::: The data
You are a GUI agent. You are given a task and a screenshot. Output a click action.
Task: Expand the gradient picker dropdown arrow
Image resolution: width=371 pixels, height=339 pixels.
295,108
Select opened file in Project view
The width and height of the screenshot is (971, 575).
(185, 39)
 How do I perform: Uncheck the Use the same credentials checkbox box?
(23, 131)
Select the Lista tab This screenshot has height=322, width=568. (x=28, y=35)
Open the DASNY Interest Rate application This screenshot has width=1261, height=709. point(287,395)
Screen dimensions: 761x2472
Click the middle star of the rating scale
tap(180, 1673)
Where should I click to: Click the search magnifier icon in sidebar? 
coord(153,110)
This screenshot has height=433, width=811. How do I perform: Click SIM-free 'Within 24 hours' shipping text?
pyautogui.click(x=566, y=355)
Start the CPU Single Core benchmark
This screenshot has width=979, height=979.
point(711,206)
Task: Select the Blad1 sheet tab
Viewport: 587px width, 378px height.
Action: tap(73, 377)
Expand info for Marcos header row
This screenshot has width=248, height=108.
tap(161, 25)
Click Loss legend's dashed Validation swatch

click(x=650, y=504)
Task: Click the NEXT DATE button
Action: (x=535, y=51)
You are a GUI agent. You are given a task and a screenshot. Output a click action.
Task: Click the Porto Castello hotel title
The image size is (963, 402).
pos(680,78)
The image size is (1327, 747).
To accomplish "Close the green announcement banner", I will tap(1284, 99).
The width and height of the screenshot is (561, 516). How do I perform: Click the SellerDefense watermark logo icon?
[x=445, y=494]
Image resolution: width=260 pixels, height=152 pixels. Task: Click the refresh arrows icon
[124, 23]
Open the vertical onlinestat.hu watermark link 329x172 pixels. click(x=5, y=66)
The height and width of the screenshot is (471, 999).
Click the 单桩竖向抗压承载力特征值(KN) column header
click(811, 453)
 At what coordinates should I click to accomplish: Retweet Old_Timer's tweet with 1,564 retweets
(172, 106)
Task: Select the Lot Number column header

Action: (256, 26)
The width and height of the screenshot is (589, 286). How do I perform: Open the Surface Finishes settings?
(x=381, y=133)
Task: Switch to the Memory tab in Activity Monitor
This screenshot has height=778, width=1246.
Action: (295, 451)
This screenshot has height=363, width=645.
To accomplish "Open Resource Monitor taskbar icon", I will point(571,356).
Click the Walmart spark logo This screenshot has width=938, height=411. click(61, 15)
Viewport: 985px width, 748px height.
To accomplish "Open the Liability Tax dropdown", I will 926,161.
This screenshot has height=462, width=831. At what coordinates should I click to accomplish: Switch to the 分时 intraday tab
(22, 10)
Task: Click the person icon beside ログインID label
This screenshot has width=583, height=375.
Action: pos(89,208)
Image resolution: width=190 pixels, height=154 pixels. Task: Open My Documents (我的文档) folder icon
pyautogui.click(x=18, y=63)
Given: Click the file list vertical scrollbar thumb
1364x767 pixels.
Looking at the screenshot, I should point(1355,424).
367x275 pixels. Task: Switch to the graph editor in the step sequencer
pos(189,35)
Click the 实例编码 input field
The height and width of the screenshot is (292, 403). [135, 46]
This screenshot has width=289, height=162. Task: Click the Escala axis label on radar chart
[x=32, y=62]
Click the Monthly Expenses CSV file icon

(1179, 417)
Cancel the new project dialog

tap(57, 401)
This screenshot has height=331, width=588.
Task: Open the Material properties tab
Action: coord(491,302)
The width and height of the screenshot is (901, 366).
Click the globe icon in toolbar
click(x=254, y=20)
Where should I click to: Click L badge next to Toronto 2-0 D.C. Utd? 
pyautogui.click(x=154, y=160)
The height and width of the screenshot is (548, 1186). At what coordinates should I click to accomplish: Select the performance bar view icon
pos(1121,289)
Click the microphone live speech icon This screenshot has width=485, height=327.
::::::
# Stated goal
Copy all the records above word for word.

# Response
You are a GUI agent. You are given a task and a screenshot. Output a click action.
Task: Expand the gradient picker dropdown arrow
Image resolution: width=371 pixels, height=339 pixels.
295,108
Select opened file in Project view
The width and height of the screenshot is (971, 575).
(185, 39)
 How do I perform: Uncheck the Use the same credentials checkbox box?
(23, 131)
Select the Lista tab This screenshot has height=322, width=568. (x=28, y=35)
Open the DASNY Interest Rate application This screenshot has width=1261, height=709. point(287,395)
Screen dimensions: 761x2472
Click the middle star of the rating scale
tap(180, 1673)
Where should I click to: Click the search magnifier icon in sidebar? 
coord(153,110)
This screenshot has height=433, width=811. How do I perform: Click SIM-free 'Within 24 hours' shipping text?
pyautogui.click(x=566, y=355)
Start the CPU Single Core benchmark
This screenshot has width=979, height=979.
point(711,206)
Task: Select the Blad1 sheet tab
Viewport: 587px width, 378px height.
Action: tap(73, 377)
Expand info for Marcos header row
This screenshot has width=248, height=108.
tap(161, 25)
Click Loss legend's dashed Validation swatch

click(x=650, y=504)
Task: Click the NEXT DATE button
Action: (x=535, y=51)
You are a GUI agent. You are given a task and a screenshot. Output a click action.
Task: Click the Porto Castello hotel title
The image size is (963, 402).
pos(680,78)
The image size is (1327, 747).
To accomplish "Close the green announcement banner", I will tap(1284, 99).
The width and height of the screenshot is (561, 516). How do I perform: Click the SellerDefense watermark logo icon?
[x=445, y=494]
Image resolution: width=260 pixels, height=152 pixels. Task: Click the refresh arrows icon
[124, 23]
Open the vertical onlinestat.hu watermark link 329x172 pixels. click(x=5, y=66)
The height and width of the screenshot is (471, 999).
Click the 单桩竖向抗压承载力特征值(KN) column header
click(811, 453)
 At what coordinates should I click to accomplish: Retweet Old_Timer's tweet with 1,564 retweets
(172, 106)
Task: Select the Lot Number column header

Action: (256, 26)
The width and height of the screenshot is (589, 286). How do I perform: Open the Surface Finishes settings?
(x=381, y=133)
Task: Switch to the Memory tab in Activity Monitor
This screenshot has height=778, width=1246.
Action: (295, 451)
This screenshot has height=363, width=645.
To accomplish "Open Resource Monitor taskbar icon", I will point(571,356).
Click the Walmart spark logo This screenshot has width=938, height=411. click(61, 15)
Viewport: 985px width, 748px height.
To accomplish "Open the Liability Tax dropdown", I will 926,161.
This screenshot has height=462, width=831. At what coordinates should I click to accomplish: Switch to the 分时 intraday tab
(22, 10)
Task: Click the person icon beside ログインID label
This screenshot has width=583, height=375.
Action: pos(89,208)
Image resolution: width=190 pixels, height=154 pixels. Task: Open My Documents (我的文档) folder icon
pyautogui.click(x=18, y=63)
Given: Click the file list vertical scrollbar thumb
1364x767 pixels.
Looking at the screenshot, I should point(1355,424).
367x275 pixels. Task: Switch to the graph editor in the step sequencer
pos(189,35)
Click the 实例编码 input field
The height and width of the screenshot is (292, 403). [135, 46]
This screenshot has width=289, height=162. Task: Click the Escala axis label on radar chart
[x=32, y=62]
Click the Monthly Expenses CSV file icon

(1179, 417)
Cancel the new project dialog

tap(57, 401)
This screenshot has height=331, width=588.
Task: Open the Material properties tab
Action: coord(491,302)
The width and height of the screenshot is (901, 366).
Click the globe icon in toolbar
click(x=254, y=20)
Where should I click to: Click L badge next to Toronto 2-0 D.C. Utd? 
pyautogui.click(x=154, y=160)
The height and width of the screenshot is (548, 1186). At what coordinates should I click to accomplish: Select the performance bar view icon
pos(1121,289)
Click the microphone live speech icon This screenshot has width=485, height=327.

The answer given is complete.